* List of tasks:
1. Summarize the article on Arizona's dust detection system in two sentences.
2. In the article on Arizona's dust detection system, how far away could the Doppler radar spot storms?
3. Write the next paragraph of the article on Arizona's dust detection system, picking up after its final sentence.
--- Quoted passage Enclosed Below ---
Full benefits of Arizona’s $6.5 million dust detection system mired in red tape
Four years after installation, the radar still has not sent data to the National Weather Service
PINAL COUNTY, Ariz. (AZFamily) — It was a major part of a revolutionary effort to reduce dust storm-related fatalities along a notorious stretch of Interstate 10 south of Phoenix.
Engineers with the Arizona Department of Transportation would combine freeway sensors, programmable speed limit signs, and ground-based Doppler radar in a pilot project meant to see if they could save lives with earlier warnings about dust storms. However, four years after the system went online, the radar portion has yet to be used to its full potential.
“It’s functioning, and the data comes to us. We know it’s coming in. We’re not meteorologists, but it is serviced. It’s ready to go,” said Steve Elliott, a spokesman for the Arizona Department of Transportation.
According to ADOT documents, news releases, and articles published between 2016 and 2021, data from the X-band Doppler radar system was intended to go to the National Weather Service, where meteorologists would share it with ADOT traffic and emergency managers. However, sharing the data between two different government agencies—one state and one federal—has proven to be more complicated than previously thought.
“We are working on an intergovernmental agreement to get that data over to the National Weather Service. And it has taken longer than we anticipated,” said Elliott.
The pilot project was created in response to a particularly deadly stretch of Interstate 10 between Tucson and Phoenix, near Picacho Peak. Dust storms can pop up with little or no warning, reducing visibility in a matter of moments. Between 2010 and 2015, 83 dust-storm-related crashes occurred in that area, three of which involved fatalities.
In 2016, ADOT engineers began designing a first-of-its-kind system to see if technology could help make the freeway safer during severe weather along that stretch of Interstate 10. Visibility sensors on the side of the freeway would monitor dust particles in real-time.
Programmable speed limit signs would reduce the speed limit from 75 miles per hour to as low as 35 miles per hour when visibility fell to dangerous levels. The Doppler radar system had the potential to spot storms - and dust storms - as far as 40 miles away, which could alert meteorologists of the potential danger.
The total program cost was $6.5 million, paid for by a federal grant.
Meteorologists from the National Weather Service said the doppler would help to fill in a radar “blind spot” between Phoenix and Tucson. The weather radar systems in Phoenix and Tucson have difficulty detecting low-altitude dust storms and other weather phenomena in the Picacho Peak area.
--- End of Enclosed Quoted passage ---
--- Recorded information Enclosed Below ---
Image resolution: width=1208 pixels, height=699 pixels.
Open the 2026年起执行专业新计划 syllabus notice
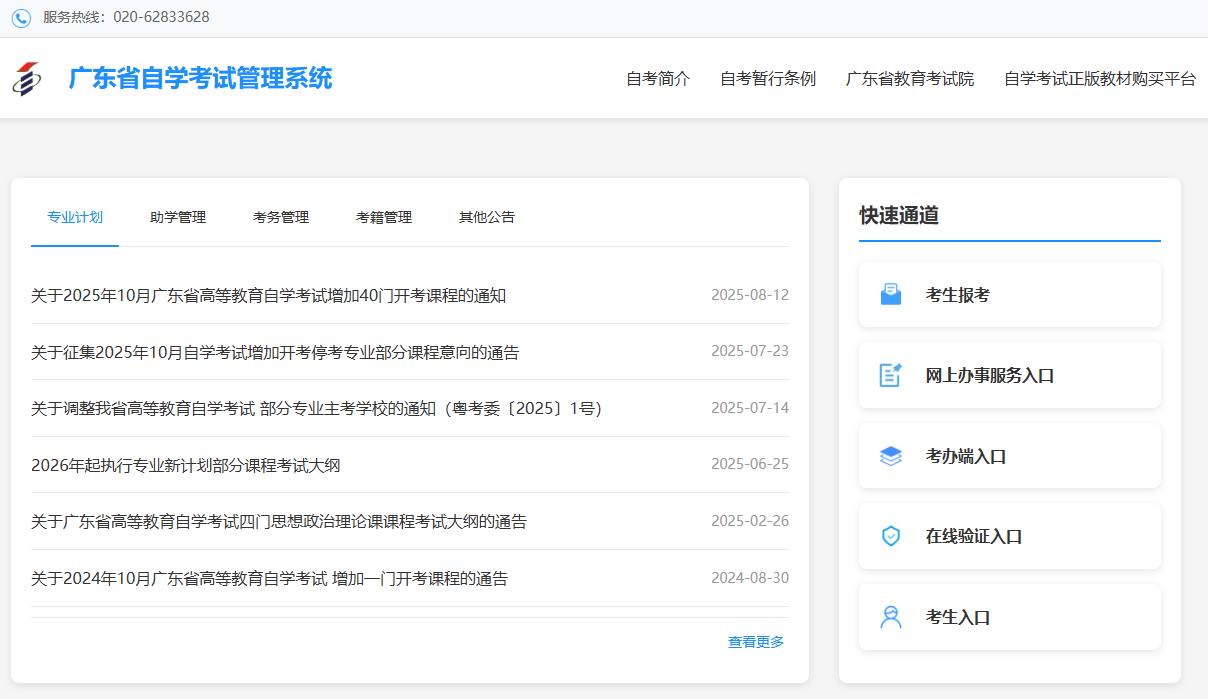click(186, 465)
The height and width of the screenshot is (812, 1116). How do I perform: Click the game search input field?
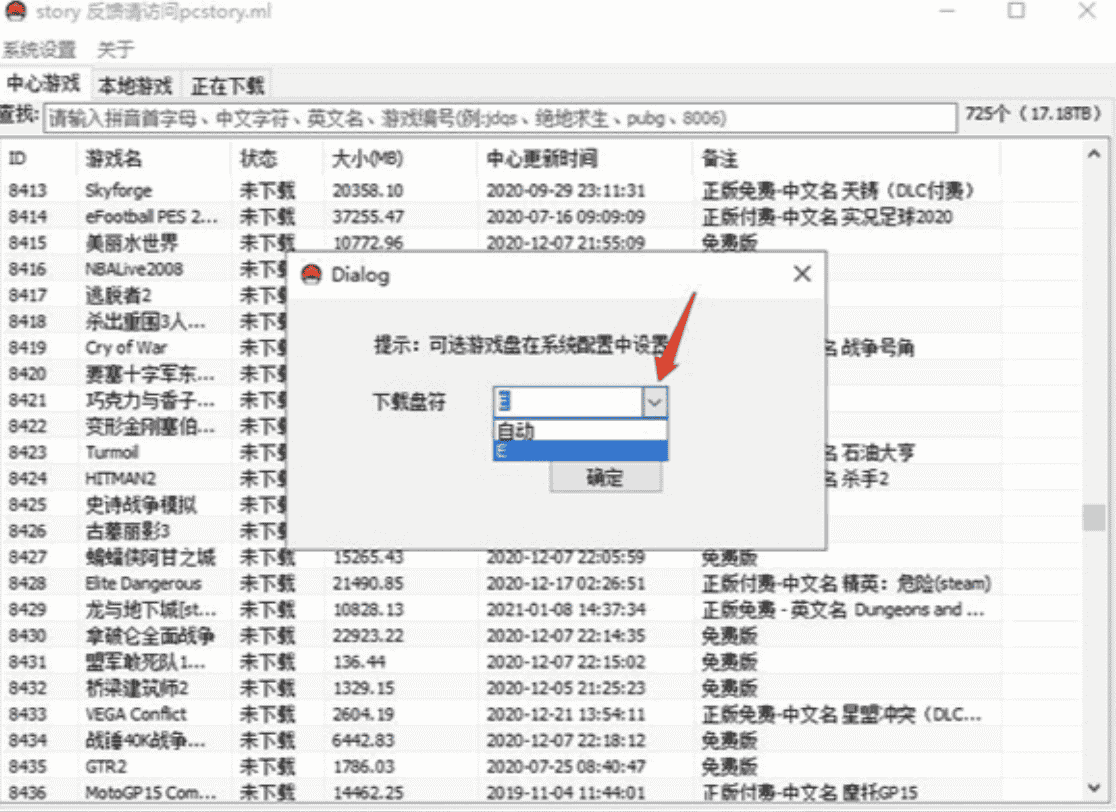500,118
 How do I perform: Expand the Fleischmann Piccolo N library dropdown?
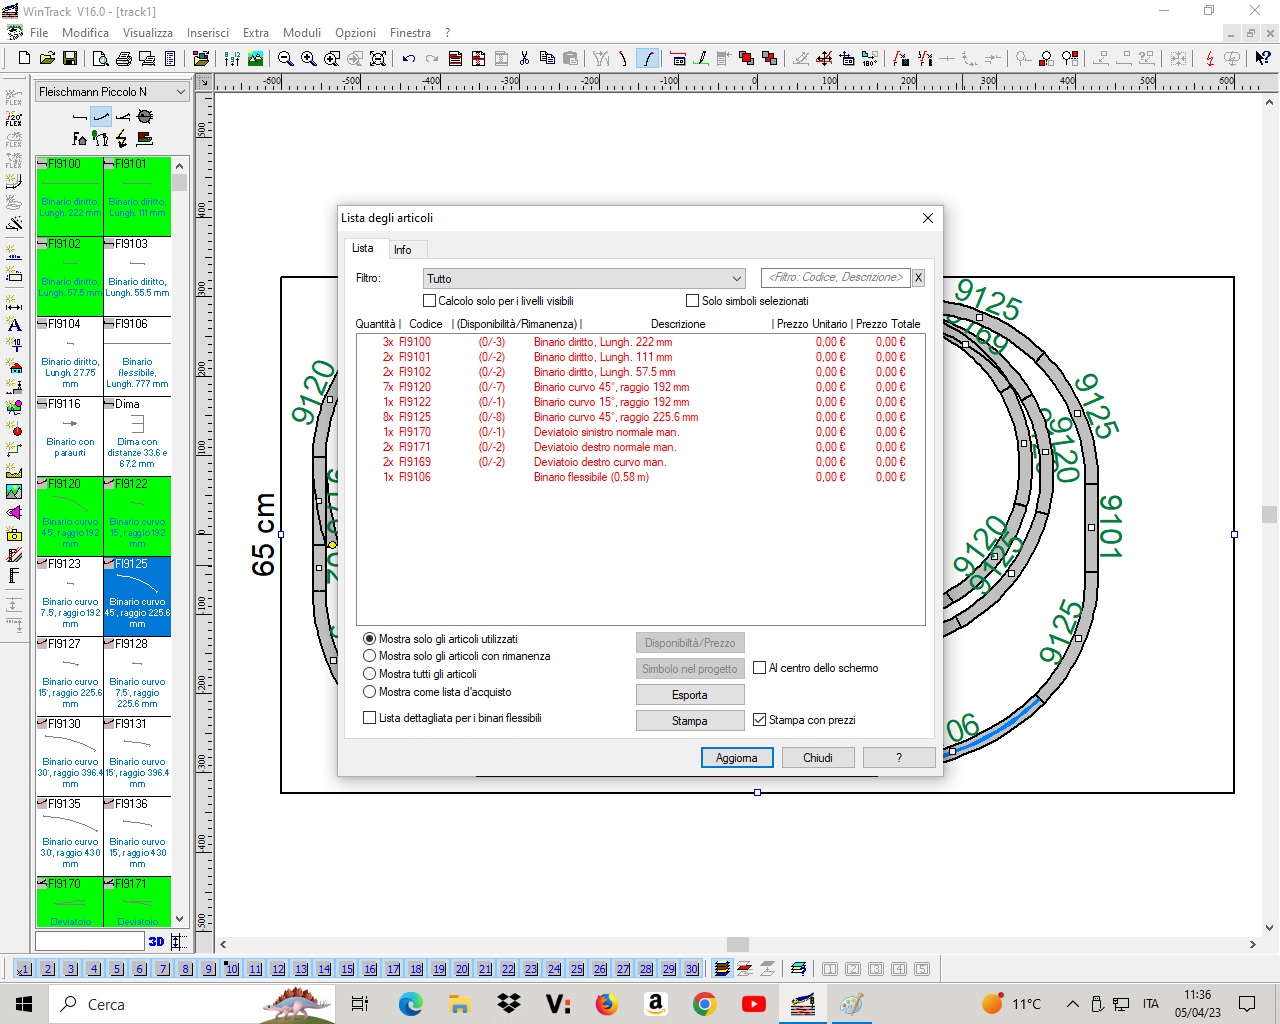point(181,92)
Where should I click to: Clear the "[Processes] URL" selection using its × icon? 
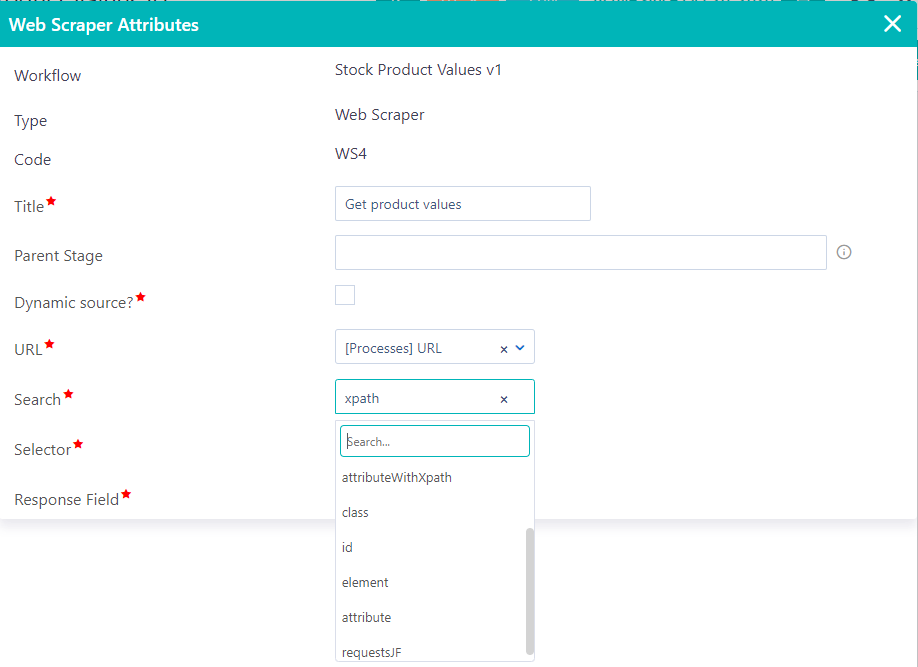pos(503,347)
--- End of Enclosed Recorded information ---
* Results for each task:
1. The Arizona Department of Transportation built a $6.5 million pilot system, paid for by a federal grant, that combines visibility sensors, programmable speed limit signs, and Doppler radar to warn of dust storms on a deadly stretch of Interstate 10 near Picacho Peak. Four years after the system went online, the radar's data still has not reached the National Weather Service, because the intergovernmental agreement needed to share it has taken longer than anticipated.

2. As far as 40 miles away.

3.
“So putting in a weather radar right there would be a tremendous asset to be able to detect the beginning of a dust storm and be able to get those warnings out in better time,” said Ken Waters, who retired in 2020 as the Warning Coordination Meteorologist for the National Weather Service.
Waters says he and his colleagues were under the impression the ADOT radar system would begin providing data to the National Weather Service shortly after completion.
“I was always kind of wondering what the status was, but I never heard for sure. My expectation right before I was retiring was that it was going to come online and become available to us very, very soon,” said Waters.
In 2021, the project was recognized with a Gamechanger award from the American Society of Civil Engineers.
According to ADOT, the visibility sensors and variable speed limit signs have been functioning and performing as anticipated since 2020. He says they have activated and alerted motorists about dust on the freeway roughly 50 times. However, the radar system is hung up with the intergovernmental agreement between ADOT and the National Weather Service.
“There is good news, even after four years. And that is, we’re good on our side. We have an agreement over to the weather service. It is my understanding that it’s at the regional office. If it comes back signed, we’re ready to go,” said Elliott.
It was quite a shock to fire and medical crews, who are often called to accidents along that stretch of freeway. They believed the weather radar was up and running already.
“I’ll be quite honest with you. I wasn’t aware that that wasn’t connected,” said Eloy Fire District Chief Kelly Weddle.
Weddle says getting an earlier warning that a dust storm or severe weather is on its way would benefit motorists, as well as his firefighters and paramedics, who respond to the crashes.